# Something You Don't Hear Everyday



## DaveM (Jun 29, 2015)

There is a new crime-thriller Netflix series called Ozark that started only a few days ago, but while on vacation, I binge-watched the entire 10 episodes in 3-4 days. (No spoilers ahead.) At the end of the final episode, a man has a radio playing and the Adagio of Beethoven's 2nd Piano Concerto starts playing from the beginning. 
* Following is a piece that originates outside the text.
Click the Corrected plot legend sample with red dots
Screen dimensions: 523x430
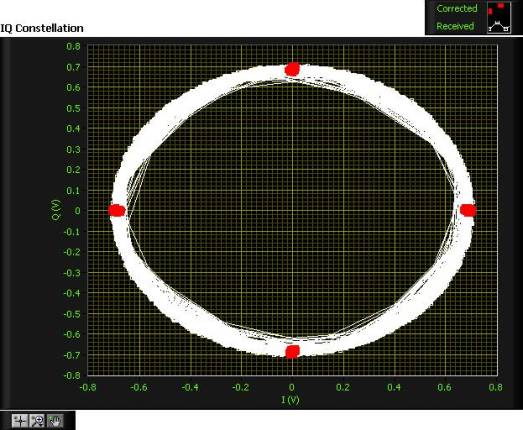(x=499, y=9)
Even though, the storyline continues on to other places and characters, the Adagio continues to its conclusion at the end of the episode. It's incredibly beautiful and even though one has probably heard this work dozens of times, it is a reminder of what special music this is, especially when you hear the entire movement associated unexpectedly with this kind of storyline.


----------



## Oldhoosierdude (May 29, 2016)

We found this series on Netflix also. It is well done.


----------



## brianvds (May 1, 2013)

Beethoven's first period works are often overlooked. The second piano concerto (which was actually written first, as I recall) particularly. I actually like it more than no. 1.


----------



## DaveM (Jun 29, 2015)

brianvds said:


> Beethoven's first period works are often overlooked. The second piano concerto (which was actually written first, as I recall) particularly. I actually like it more than no. 1.


Yes, his first, written mainly as a late teenager, but not fully completed until a few years later.


----------